Es gibt nicht wenige Berater, die uns weismachen wollen, dass Online-Supermärkte das nächste große Ding im E-Commerce werden. Vielleicht haben sie einfach noch nie selbst Lebensmittel im Internet bestellt: In einem simplen Test des Wirtschaftsmagazins Der Handel scheiterten die meisten Anbieter kläglich an einem ganz und gar alltäglichen Einkaufszettel. Das Ergebnis des Tests hat selbst die Redaktion überrascht.

Dass die viel gepriesenen Online-Lieferdienste so schlecht abschneiden, ist schon erstaunlich. Schlechter Service, unvollständiges Sortiment, teurer Versand, regional begrenzte Lieferung – die Mängelliste in Sachen eFood ist lang, die Liste derer, die unsere einfache Aufgabe gelöst haben, ist dagegen kurz: Rewe, Amorebio und Bünting.

In die engere Auswahl kamen Anbieter, die entweder bundesweit oder in mehreren verschiedenen Regionen liefern. Tengelmann brachte seine Regionallieferdienste erst nach dem Test unter der Marke Bringmeister zusammen, wurde also nicht geprüft.

Unser Test-Einkaufskorb hatte lauter Alltagsprodukte, war aber auch nicht ganz so leicht zusammen zu stellen, denn in der Bestellung haben wir Frische (Käse, Bananen, Salatkopf) mit Produkten aus dem Trockensortiment (Klopapier), dazu Zerbrechliches (Eier, Gurkenglas) und eine Tiefkühlpizza.

Das ist doch nichts Besonderes, dachten wir.

Doch die meisten Anbieter konnten das Gewünschte gar nicht liefern – oder der Versand wurde dermaßen teuer, dass die Kosten mit Porto und Verpackung in keinem Verhältnis zum Einkaufsbon mehr standen.

So geschehen bei Amazon, wo der Warenkorb 30 Euro, das Porto abschreckende 27 Euro kostete. Gerade einmal zwei Online-Supermärkte waren in der Lage, die Produkte bundesweit zu liefern: Bünting und Überraschungs-Testsieger Amorebio (ohne Tiefkühlware, dafür alles in Bio-Qualität). Rewe brachte ebenfalls alle Produkte bis zur Haustür, liefert aber derzeit nur im Raum Köln, Frankfurt am Main und Hamburg.

Alle anderen Anbieter scheiterten entweder an der Sortimentszusammenstellung oder an der abgedeckten Lieferzone – Testgebiet war immerhin das dicht besiedelte Rhein-Main-Gebiet.

Zurück blieben – neben Unmengen von Verpackungsmaterialien, die Büntig geliefert hat – viele Fragen:

Wie soll der Web-LEH angesichts solcher Barrieren Kunden gewinnen?

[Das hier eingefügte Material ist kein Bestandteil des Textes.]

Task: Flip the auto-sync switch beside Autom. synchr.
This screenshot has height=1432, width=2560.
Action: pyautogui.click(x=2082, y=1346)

Warum soll man angesichts der hohen Supermarktdichte in Deutschland überhaupt Lebensmittel online einkaufen? Where’s the beef, wo ist der USP von Online-Supermärkten?

Nicht mal Lieferflexibilität haben sie zu bieten, denn die meisten versenden die Ware mit normaler Post.

Und, last but not least: Wie sollen sie bei der verzwickten Logistik profitabel werden?

Zurück bleibt auch eine Bitte: Berater, Handeslpropheten und E-Commerce-Experten sollten, bevor sie die nächste Eloge an den Online-Supermärkten schreiben, bitteschön eine einfache Bestellung im Netz abgeben. Die Branche mag Zukunftspotenzial haben, in der Gegenwart ist aber wenig davon zu spüren.